Kuncio: Als österreichische Vertretung der internationalen Alpenschutzkommission CIPRA fordern wir zunächst einmal eine noch stärker ineinander verschränkte grenz- und bereichsübergreifende Zusammenarbeit u. a. mit den anderen Alpenstaaten. Denn gemeinsame Anstrengungen sind nötig, um effektiv diese Bergregion, ihre Artenvielfalt und ihre Naturräume zu schützen. Derzeit hat die CIPRA innerhalb des Alpenraums aus ressourcentechnischen und klimathematischen Gründen Konzepte zur Verbesserung und Änderung vor allem in drei Bereichen im Fokus: Erstens braucht es eine flächensparende alpine Raumordnung, um der wachsenden Siedlungsentwicklung entgegenzuwirken. Zweitens: Was den Klimawandel betrifft, so ist eine Energiewende in Richtung erneuerbare Energien dringend notwendig. Wir müssen die Abhängigkeit von fossilen Brennstoffen reduzieren und beseitigen. Gleichzeitig darf man aber nicht Gefahr laufen zu sagen, eine Klimaneutralität durch 100 Prozent erneuerbare Energie ist so prioritär, dass man z. B. den Naturschutz vernachlässigen könnte. Denn wir brauchen natürlich auch Freiräume in den Alpen für lebenswerte Naturräume. Drittes Thema ist der Bereich Verkehr, der stetig wächst. Daher fordern wir gemeinsam auf EU-Ebene u. a. den Ausbau des Schienennetzes und des öffentlichen Verkehrs voranzutreiben, denn darin steckt ein großes Potential, den Personen- und Güterverkehr vor allem auf die Bahn und auch auf Busse zu verlagern.

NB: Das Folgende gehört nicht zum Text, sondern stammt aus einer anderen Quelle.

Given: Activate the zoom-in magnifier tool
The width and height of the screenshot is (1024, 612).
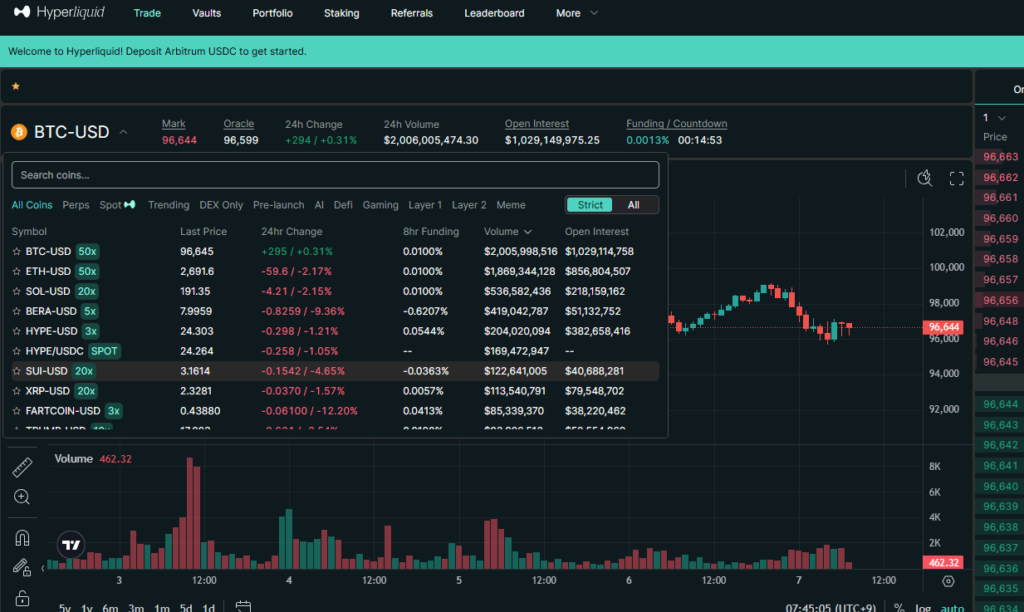Looking at the screenshot, I should (x=22, y=497).
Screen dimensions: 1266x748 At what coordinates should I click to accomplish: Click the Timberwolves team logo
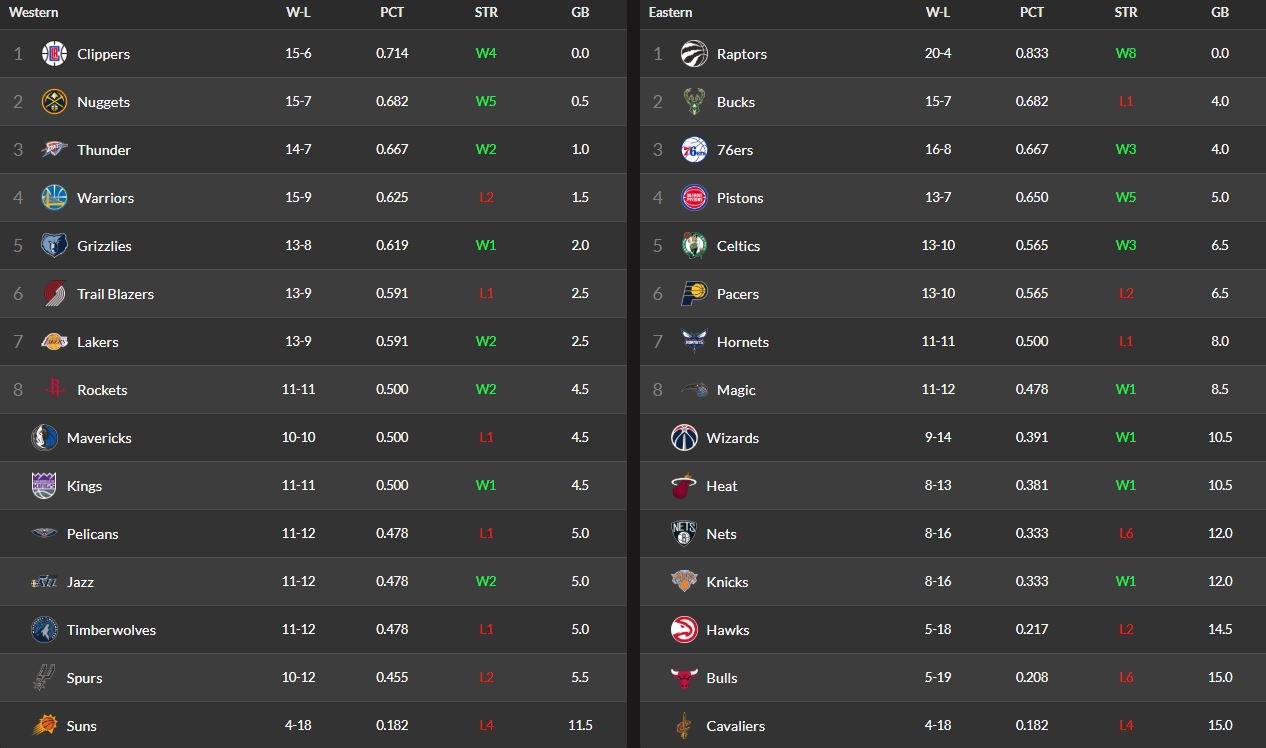tap(44, 630)
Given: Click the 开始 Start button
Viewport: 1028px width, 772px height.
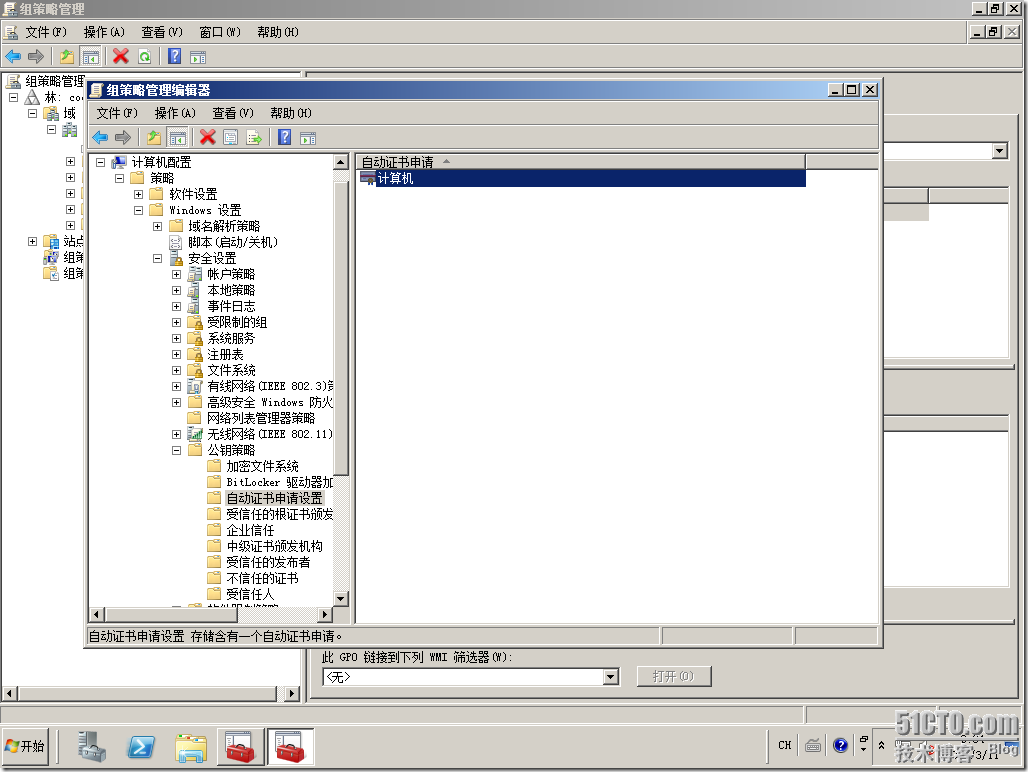Looking at the screenshot, I should click(26, 746).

Was die Erholung und den Tourismus betrifft: Wie kann jede:r Einzelne zum Schutz der Alpen beitragen?
Kuncio: Wir alle wissen den Naturraum der Alpen für Freizeitaktivitäten und Erholung zu schätzen. Aus meiner Sicht ist deshalb ganz wichtig, uns der Natur gegenüber respektvoll zu verhalten. Das kann jede:r relativ einfach tun: auf den offiziellen Wanderwegen bleiben, keinen Müll hinterlassen und etwaige Umleitungen und Wegesperren aufgrund von Wildruhezonen oder wegen forstlicher Arbeiten beachten und den dort entsprechenden Regeln folgen.
Die internationale Alpenschutzkommission CIPRA (französisch für Commission Internationale pour la Protection des Alpes) ist eine unabhängige, nichtstaatliche und gemeinnützige Dachorganisation, die sich für den Schutz und die nachhaltige Entwicklung der Alpen einsetzt. Mit ihrer internationalen Geschäftsstelle in Liechtenstein, ihren nationalen Vertretungen in sieben Alpenländern und rund hundert Mitgliedsorganisationen ist sie heute ein wichtiges alpenweites Netzwerk. Seit ihrer Gründung 1952 hat die CIPRA eine Konvention für die Alpen gefordert und daher ab den 1990er Jahren die Entstehung und Umsetzung der sogenannten Alpenkonvention (ein internationales Abkommen, das von den acht Alpenländern und der EU unterzeichnet wurde mit dem Ziel des Schutzes und der nachhaltigen Entwicklung des Alpenraums) kritisch begleitet. Die CIPRA ist heute offizielle Beobachterorganisation der Alpenkonvention, die einen rechtlichen Rahmen und eine Plattform für die grenzüberschreitende Zusammenarbeit bildet.